▸ **MATERIAL FOR THIS EXERCISE**
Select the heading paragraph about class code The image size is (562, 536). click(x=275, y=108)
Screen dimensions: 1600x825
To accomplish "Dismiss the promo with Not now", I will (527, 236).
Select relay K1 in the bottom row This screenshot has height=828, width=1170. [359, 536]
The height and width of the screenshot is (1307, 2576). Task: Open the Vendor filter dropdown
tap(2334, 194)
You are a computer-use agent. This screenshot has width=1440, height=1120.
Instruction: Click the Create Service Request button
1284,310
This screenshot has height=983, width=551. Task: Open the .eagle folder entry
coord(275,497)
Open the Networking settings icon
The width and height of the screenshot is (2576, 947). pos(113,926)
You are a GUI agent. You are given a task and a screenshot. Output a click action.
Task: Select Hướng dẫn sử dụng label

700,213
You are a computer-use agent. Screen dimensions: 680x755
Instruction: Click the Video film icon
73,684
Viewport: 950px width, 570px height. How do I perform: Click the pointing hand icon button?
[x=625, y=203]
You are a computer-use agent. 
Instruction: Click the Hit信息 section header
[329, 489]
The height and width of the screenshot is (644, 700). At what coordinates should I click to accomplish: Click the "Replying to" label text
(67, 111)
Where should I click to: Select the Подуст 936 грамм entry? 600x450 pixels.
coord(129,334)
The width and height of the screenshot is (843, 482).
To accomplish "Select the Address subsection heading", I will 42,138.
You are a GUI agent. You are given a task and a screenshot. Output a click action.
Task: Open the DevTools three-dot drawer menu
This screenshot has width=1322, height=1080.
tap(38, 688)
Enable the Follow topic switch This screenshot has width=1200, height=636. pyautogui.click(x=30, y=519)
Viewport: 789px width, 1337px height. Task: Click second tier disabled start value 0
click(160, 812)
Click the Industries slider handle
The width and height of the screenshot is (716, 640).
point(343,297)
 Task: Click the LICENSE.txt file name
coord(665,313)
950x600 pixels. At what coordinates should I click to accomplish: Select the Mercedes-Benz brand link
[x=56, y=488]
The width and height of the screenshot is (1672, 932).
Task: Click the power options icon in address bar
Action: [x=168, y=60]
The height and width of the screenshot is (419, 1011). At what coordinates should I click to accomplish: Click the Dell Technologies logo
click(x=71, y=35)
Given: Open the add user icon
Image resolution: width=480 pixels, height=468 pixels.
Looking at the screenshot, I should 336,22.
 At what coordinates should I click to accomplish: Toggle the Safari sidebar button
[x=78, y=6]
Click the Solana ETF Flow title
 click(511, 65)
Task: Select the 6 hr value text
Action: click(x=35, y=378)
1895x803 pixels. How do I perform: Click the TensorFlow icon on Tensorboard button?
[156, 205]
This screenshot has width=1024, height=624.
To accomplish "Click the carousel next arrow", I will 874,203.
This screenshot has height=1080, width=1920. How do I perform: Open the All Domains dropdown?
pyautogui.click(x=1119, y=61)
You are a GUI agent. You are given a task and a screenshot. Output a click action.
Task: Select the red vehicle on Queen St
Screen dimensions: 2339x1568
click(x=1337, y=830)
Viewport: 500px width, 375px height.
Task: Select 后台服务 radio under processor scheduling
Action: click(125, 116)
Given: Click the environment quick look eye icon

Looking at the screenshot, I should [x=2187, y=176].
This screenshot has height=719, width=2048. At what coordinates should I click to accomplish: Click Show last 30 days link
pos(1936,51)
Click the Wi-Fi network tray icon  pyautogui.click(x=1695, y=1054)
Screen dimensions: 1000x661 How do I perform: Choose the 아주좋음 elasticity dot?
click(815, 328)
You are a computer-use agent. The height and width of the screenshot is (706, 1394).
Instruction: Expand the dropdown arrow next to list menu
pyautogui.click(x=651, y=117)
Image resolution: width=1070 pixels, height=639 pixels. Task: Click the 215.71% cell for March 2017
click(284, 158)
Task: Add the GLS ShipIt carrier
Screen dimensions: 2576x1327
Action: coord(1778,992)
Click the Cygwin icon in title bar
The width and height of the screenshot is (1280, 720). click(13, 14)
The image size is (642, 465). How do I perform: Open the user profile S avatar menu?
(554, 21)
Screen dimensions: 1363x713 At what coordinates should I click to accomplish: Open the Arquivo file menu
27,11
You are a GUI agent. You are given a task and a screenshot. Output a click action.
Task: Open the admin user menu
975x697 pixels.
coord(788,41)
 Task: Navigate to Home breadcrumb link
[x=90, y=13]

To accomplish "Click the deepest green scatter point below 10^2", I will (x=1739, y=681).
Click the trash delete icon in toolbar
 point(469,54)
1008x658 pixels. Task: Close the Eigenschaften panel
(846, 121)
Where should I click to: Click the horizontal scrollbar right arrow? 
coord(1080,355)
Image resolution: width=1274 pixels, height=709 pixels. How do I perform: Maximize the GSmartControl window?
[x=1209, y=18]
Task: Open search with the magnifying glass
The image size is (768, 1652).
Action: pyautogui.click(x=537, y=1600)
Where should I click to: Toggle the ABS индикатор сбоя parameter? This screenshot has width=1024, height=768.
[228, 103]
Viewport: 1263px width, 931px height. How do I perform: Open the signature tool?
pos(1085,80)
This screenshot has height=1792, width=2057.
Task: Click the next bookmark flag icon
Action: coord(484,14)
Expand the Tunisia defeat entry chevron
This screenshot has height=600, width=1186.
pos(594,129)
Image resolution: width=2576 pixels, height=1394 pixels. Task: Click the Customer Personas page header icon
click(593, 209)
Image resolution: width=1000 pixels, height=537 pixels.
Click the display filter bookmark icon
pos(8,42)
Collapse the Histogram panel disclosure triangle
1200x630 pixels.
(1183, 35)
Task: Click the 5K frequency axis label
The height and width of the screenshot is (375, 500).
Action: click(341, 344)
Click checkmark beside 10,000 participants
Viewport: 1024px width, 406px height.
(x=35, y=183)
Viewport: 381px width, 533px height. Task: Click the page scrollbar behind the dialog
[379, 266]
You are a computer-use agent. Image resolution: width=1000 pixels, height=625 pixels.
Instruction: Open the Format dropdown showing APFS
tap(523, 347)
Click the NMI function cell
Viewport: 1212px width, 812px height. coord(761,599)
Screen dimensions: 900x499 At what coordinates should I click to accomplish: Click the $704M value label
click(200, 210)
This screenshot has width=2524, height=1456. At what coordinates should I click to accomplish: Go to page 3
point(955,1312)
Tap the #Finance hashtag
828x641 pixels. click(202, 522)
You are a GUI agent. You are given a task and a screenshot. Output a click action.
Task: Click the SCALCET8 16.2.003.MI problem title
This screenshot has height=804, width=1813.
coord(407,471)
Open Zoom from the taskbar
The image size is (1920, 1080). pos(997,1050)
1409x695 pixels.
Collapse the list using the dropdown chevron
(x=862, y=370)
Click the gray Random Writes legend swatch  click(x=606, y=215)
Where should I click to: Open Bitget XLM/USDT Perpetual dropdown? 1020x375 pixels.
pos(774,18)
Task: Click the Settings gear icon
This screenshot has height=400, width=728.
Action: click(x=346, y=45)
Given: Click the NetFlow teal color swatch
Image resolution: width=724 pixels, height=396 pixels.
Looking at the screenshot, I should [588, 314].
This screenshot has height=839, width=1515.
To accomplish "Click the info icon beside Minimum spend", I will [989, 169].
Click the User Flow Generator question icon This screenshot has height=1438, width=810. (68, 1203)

▸ **WHAT THIS TASK INVOLVES**
Please copy out all of the records above word for word, from the first line to the last, without changing anything.

▸ **RIGHT ANSWER**
Select the heading paragraph about class code The image size is (562, 536). click(x=275, y=108)
Screen dimensions: 1600x825
To accomplish "Dismiss the promo with Not now", I will (527, 236).
Select relay K1 in the bottom row This screenshot has height=828, width=1170. [359, 536]
The height and width of the screenshot is (1307, 2576). Task: Open the Vendor filter dropdown
tap(2334, 194)
You are a computer-use agent. This screenshot has width=1440, height=1120.
Instruction: Click the Create Service Request button
1284,310
This screenshot has height=983, width=551. Task: Open the .eagle folder entry
coord(275,497)
Open the Networking settings icon
The width and height of the screenshot is (2576, 947). pos(113,926)
You are a GUI agent. You are given a task and a screenshot. Output a click action.
Task: Select Hướng dẫn sử dụng label

700,213
You are a computer-use agent. Screen dimensions: 680x755
Instruction: Click the Video film icon
73,684
Viewport: 950px width, 570px height. How do I perform: Click the pointing hand icon button?
[x=625, y=203]
You are a computer-use agent. 
Instruction: Click the Hit信息 section header
[329, 489]
The height and width of the screenshot is (644, 700). At what coordinates should I click to accomplish: Click the "Replying to" label text
(67, 111)
Where should I click to: Select the Подуст 936 грамм entry? 600x450 pixels.
coord(129,334)
The width and height of the screenshot is (843, 482).
To accomplish "Select the Address subsection heading", I will 42,138.
You are a GUI agent. You are given a task and a screenshot. Output a click action.
Task: Open the DevTools three-dot drawer menu
This screenshot has width=1322, height=1080.
tap(38, 688)
Enable the Follow topic switch This screenshot has width=1200, height=636. pyautogui.click(x=30, y=519)
Viewport: 789px width, 1337px height. Task: Click second tier disabled start value 0
click(160, 812)
Click the Industries slider handle
The width and height of the screenshot is (716, 640).
point(343,297)
 Task: Click the LICENSE.txt file name
coord(665,313)
950x600 pixels. At what coordinates should I click to accomplish: Select the Mercedes-Benz brand link
[x=56, y=488]
The width and height of the screenshot is (1672, 932).
Task: Click the power options icon in address bar
Action: [x=168, y=60]
The height and width of the screenshot is (419, 1011). At what coordinates should I click to accomplish: Click the Dell Technologies logo
click(x=71, y=35)
Given: Open the add user icon
Image resolution: width=480 pixels, height=468 pixels.
Looking at the screenshot, I should 336,22.
 At what coordinates should I click to accomplish: Toggle the Safari sidebar button
[x=78, y=6]
Click the Solana ETF Flow title
 click(511, 65)
Task: Select the 6 hr value text
Action: click(x=35, y=378)
1895x803 pixels. How do I perform: Click the TensorFlow icon on Tensorboard button?
[156, 205]
This screenshot has width=1024, height=624.
To accomplish "Click the carousel next arrow", I will 874,203.
This screenshot has height=1080, width=1920. How do I perform: Open the All Domains dropdown?
pyautogui.click(x=1119, y=61)
You are a GUI agent. You are given a task and a screenshot. Output a click action.
Task: Select the red vehicle on Queen St
Screen dimensions: 2339x1568
click(x=1337, y=830)
Viewport: 500px width, 375px height.
Task: Select 后台服务 radio under processor scheduling
Action: click(125, 116)
Given: Click the environment quick look eye icon

Looking at the screenshot, I should [x=2187, y=176].
This screenshot has height=719, width=2048. At what coordinates should I click to accomplish: Click Show last 30 days link
pos(1936,51)
Click the Wi-Fi network tray icon  pyautogui.click(x=1695, y=1054)
Screen dimensions: 1000x661 How do I perform: Choose the 아주좋음 elasticity dot?
click(815, 328)
You are a computer-use agent. The height and width of the screenshot is (706, 1394).
Instruction: Expand the dropdown arrow next to list menu
pyautogui.click(x=651, y=117)
Image resolution: width=1070 pixels, height=639 pixels. Task: Click the 215.71% cell for March 2017
click(284, 158)
Task: Add the GLS ShipIt carrier
Screen dimensions: 2576x1327
Action: coord(1778,992)
Click the Cygwin icon in title bar
The width and height of the screenshot is (1280, 720). click(13, 14)
The image size is (642, 465). How do I perform: Open the user profile S avatar menu?
(554, 21)
Screen dimensions: 1363x713 At what coordinates should I click to accomplish: Open the Arquivo file menu
27,11
You are a GUI agent. You are given a task and a screenshot. Output a click action.
Task: Open the admin user menu
975x697 pixels.
coord(788,41)
 Task: Navigate to Home breadcrumb link
[x=90, y=13]

To accomplish "Click the deepest green scatter point below 10^2", I will (x=1739, y=681).
Click the trash delete icon in toolbar
 point(469,54)
1008x658 pixels. Task: Close the Eigenschaften panel
(846, 121)
Where should I click to: Click the horizontal scrollbar right arrow? 
coord(1080,355)
Image resolution: width=1274 pixels, height=709 pixels. How do I perform: Maximize the GSmartControl window?
[x=1209, y=18]
Task: Open search with the magnifying glass
The image size is (768, 1652).
Action: pyautogui.click(x=537, y=1600)
Where should I click to: Toggle the ABS индикатор сбоя parameter? This screenshot has width=1024, height=768.
[228, 103]
Viewport: 1263px width, 931px height. How do I perform: Open the signature tool?
pos(1085,80)
This screenshot has height=1792, width=2057.
Task: Click the next bookmark flag icon
Action: coord(484,14)
Expand the Tunisia defeat entry chevron
This screenshot has height=600, width=1186.
pos(594,129)
Image resolution: width=2576 pixels, height=1394 pixels. Task: Click the Customer Personas page header icon
click(593, 209)
Image resolution: width=1000 pixels, height=537 pixels.
Click the display filter bookmark icon
pos(8,42)
Collapse the Histogram panel disclosure triangle
1200x630 pixels.
(1183, 35)
Task: Click the 5K frequency axis label
The height and width of the screenshot is (375, 500).
Action: click(341, 344)
Click checkmark beside 10,000 participants
Viewport: 1024px width, 406px height.
(x=35, y=183)
Viewport: 381px width, 533px height. Task: Click the page scrollbar behind the dialog
[379, 266]
You are a computer-use agent. Image resolution: width=1000 pixels, height=625 pixels.
Instruction: Open the Format dropdown showing APFS
tap(523, 347)
Click the NMI function cell
Viewport: 1212px width, 812px height. coord(761,599)
Screen dimensions: 900x499 At what coordinates should I click to accomplish: Click the $704M value label
click(200, 210)
This screenshot has width=2524, height=1456. At what coordinates should I click to accomplish: Go to page 3
point(955,1312)
Tap the #Finance hashtag
828x641 pixels. click(202, 522)
You are a GUI agent. You are given a task and a screenshot. Output a click action.
Task: Click the SCALCET8 16.2.003.MI problem title
This screenshot has height=804, width=1813.
coord(407,471)
Open Zoom from the taskbar
The image size is (1920, 1080). pos(997,1050)
1409x695 pixels.
Collapse the list using the dropdown chevron
(x=862, y=370)
Click the gray Random Writes legend swatch  click(x=606, y=215)
Where should I click to: Open Bitget XLM/USDT Perpetual dropdown? 1020x375 pixels.
pos(774,18)
Task: Click the Settings gear icon
This screenshot has height=400, width=728.
Action: click(x=346, y=45)
Given: Click the NetFlow teal color swatch
Image resolution: width=724 pixels, height=396 pixels.
Looking at the screenshot, I should [588, 314].
This screenshot has height=839, width=1515.
To accomplish "Click the info icon beside Minimum spend", I will [989, 169].
Click the User Flow Generator question icon This screenshot has height=1438, width=810. (68, 1203)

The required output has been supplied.